I didn't discuss using storage space efficiently in my GDRT post (probably because at the time I had a two-car garage) but that was a huge consideration for this space, as I have many tools and supplies and one very small closet in which to store them. My two wooden crates under the loveseat helped a lot, and using one of my old garage shelves gave this small space structure. Another shelf mounted inside the door holds mason jars full of frequently used things, and silverware trays organize all the other odd bits from my garage and junk drawers. There's room for everything, with space left over. Nice...

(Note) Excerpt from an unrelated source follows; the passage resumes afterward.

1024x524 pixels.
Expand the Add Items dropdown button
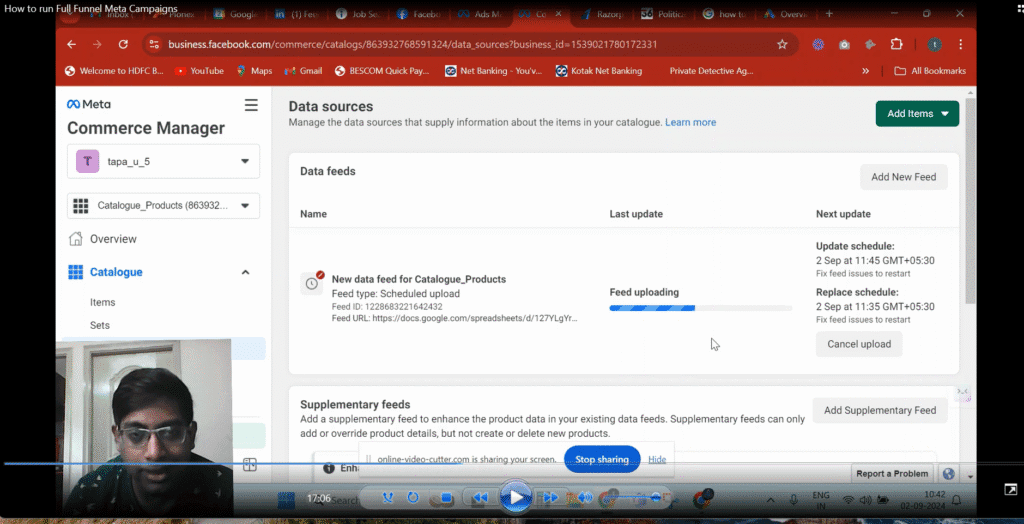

It was so comforting to be able to create a new garden space using some old friends, some of which I have had for years. And it was also gratifying to put my own design principles to the test and find them solid.

Happy New Year!


  1. Very impressive design! And what a generous balcony size, I am so used to seeing those where you can fit a bbq and that is all. Also I think you've given me my fav words of the day "coffee-tuffet" did you just coin that phrase?

  2. Your patio looks so cozy and inviting. How awesome that it is completely sheltered. It's like having your own mini veranda.

  3. You are one smart lady!!!! Very nice indeed!!!

  4. I have been visiting your blog and enjoying what you post.
    I am giving you a blogger award today.
    I have two blogs
    This is my garden one
    This is my craft/art one

    I look forward to keeping up with what you are doing.
    Time to Create

  5. Hehehe, Loree, I guess I did. That's exactly what it is, you know...glad you liked it!

    Kat, I love a sheltered spot; will appreciate the shade in summer as well (but the winter sun is critical!)

    Thanks, Deb! Come visit sometime...

    Julie, thanks so much, glad you've enjoyed my posts (they've been a little scarce lately!)

  6. Very inspiring. I'll help spread the word.

  7. Laura I need to stop by for a visit it has been too long!! I gave you a little award on my blog today. You are the reason I started blogging. You have always been an inspiration to me. Thank you and Congratulations!!

  8. Pretty and inspiring!

  9. Happy New Year Laura! What a perfect example of how embracing constraints can result in a great design. I'm so impressed!

  10. I have always been very inspired by your designs, and this is no exception. Thanks for showing us what is possible with a small space.

  11. What a cozy, tucked-away garden you've made. I'd say this small space really energized you -- maybe you've found a specialty?

  12. Dear Laura, it is so wonderful to read your new adventures... you make down sizing sound inviting. The idea of getting rid of so much stuff is very appealing. I love how you include us in your journey. You've created a new beautiful sanctuary with your smaller space.

    All the best to you my friend in 2011. Looking forward to another get together. Judy

  13. Really nice use of the space--inspiration for those moving from big houses to smaller apartments or just plain 'ol city folks with limited space.